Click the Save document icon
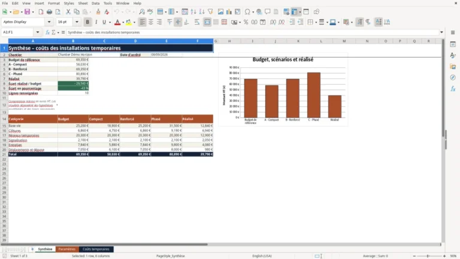Image resolution: width=460 pixels, height=259 pixels. (x=28, y=12)
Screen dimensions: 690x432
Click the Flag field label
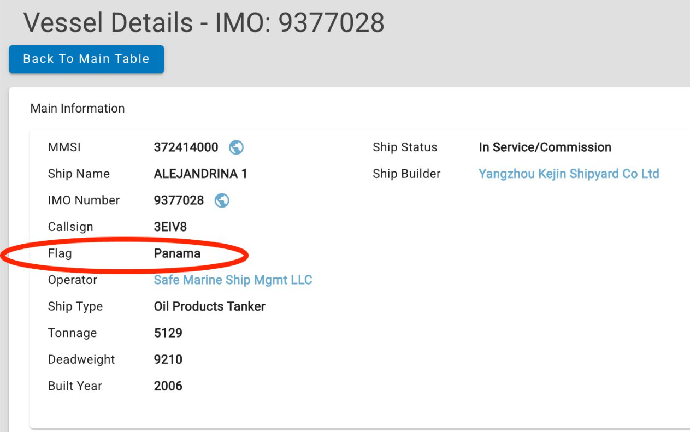point(60,253)
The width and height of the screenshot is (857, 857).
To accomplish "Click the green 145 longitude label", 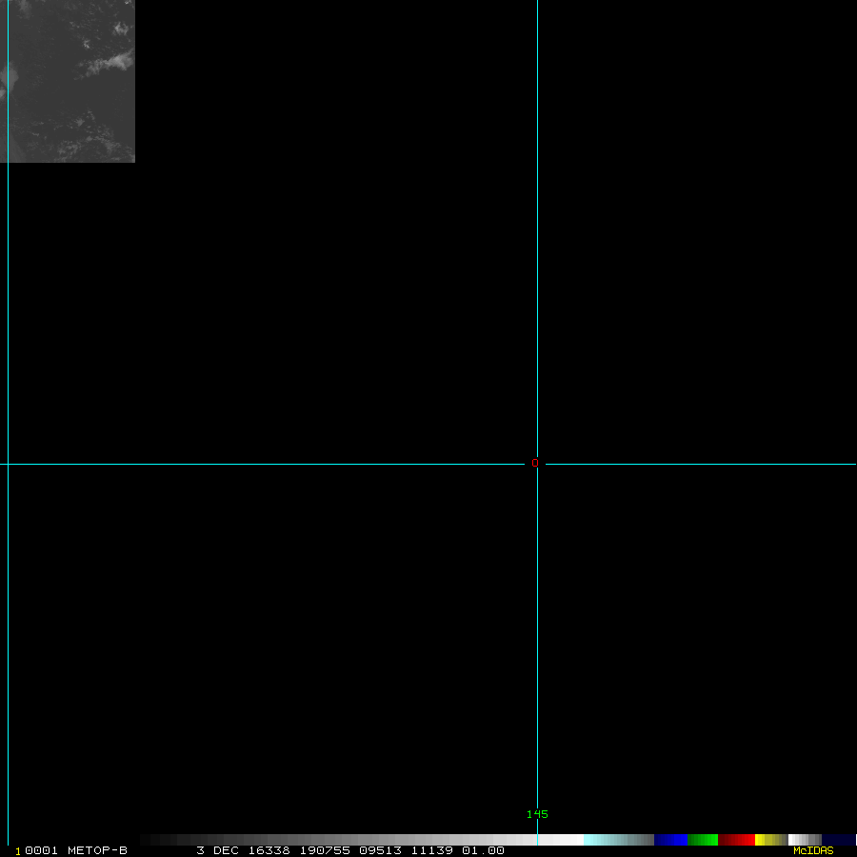I will [x=537, y=814].
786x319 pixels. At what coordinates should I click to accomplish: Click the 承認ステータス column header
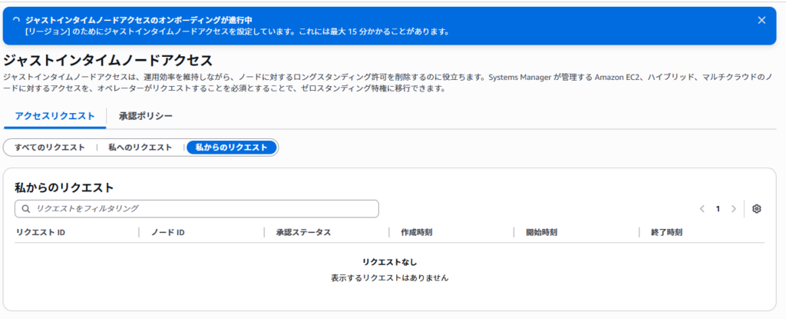click(303, 232)
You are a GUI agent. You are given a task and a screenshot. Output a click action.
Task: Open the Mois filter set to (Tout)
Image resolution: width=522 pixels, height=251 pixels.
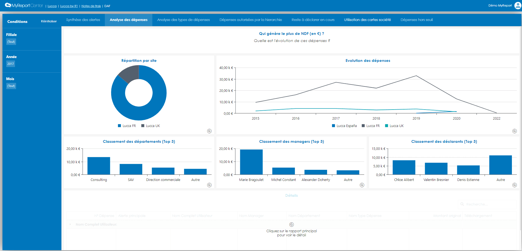pyautogui.click(x=11, y=86)
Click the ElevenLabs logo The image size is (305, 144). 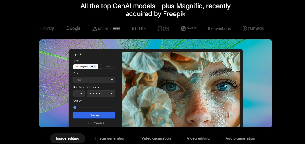219,29
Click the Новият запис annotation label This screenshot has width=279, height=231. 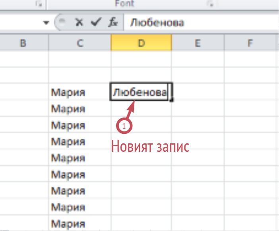point(149,146)
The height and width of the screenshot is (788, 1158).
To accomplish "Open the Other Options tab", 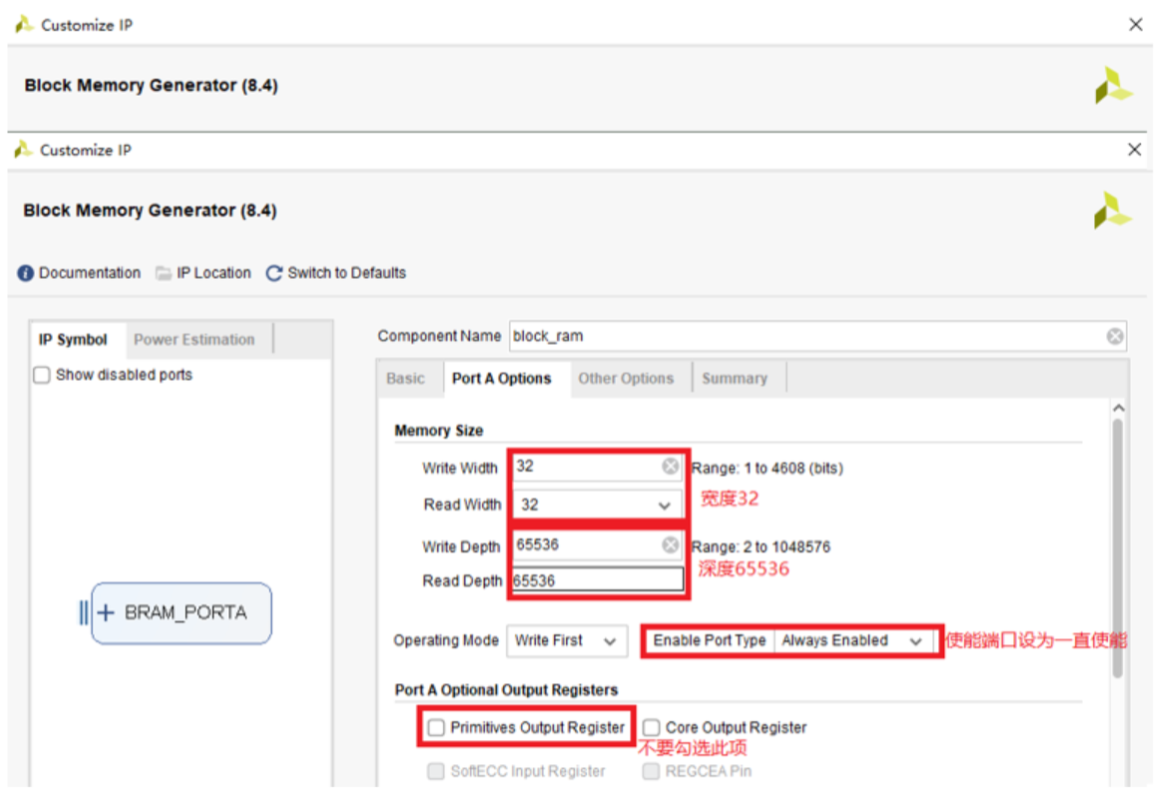I will (x=625, y=379).
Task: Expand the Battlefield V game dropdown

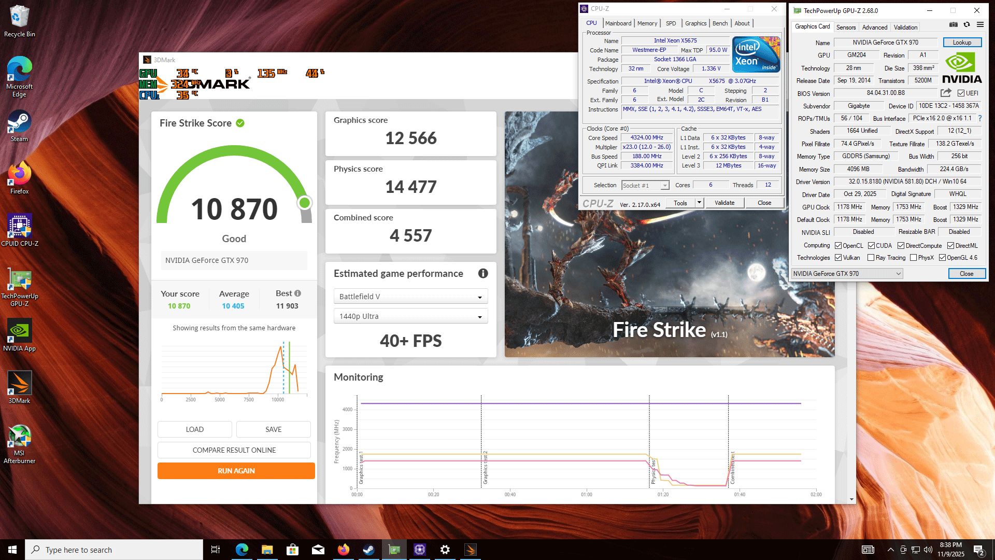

——————————

Rescale the material from the line containing "786x319 pixels. At" through the line containing "click(303, 232)", both included: write only those lines again, requests too, multiplying each click coordinate in the answers by 1.9 and rounding to whole numbers, with halves rounding up. Leave the pictures out.

- [SOLUTION TO THIS EXERCISE]:
786x319 pixels. At what coordinates should I click to accomplish: Click the 承認ステータス column header
click(576, 441)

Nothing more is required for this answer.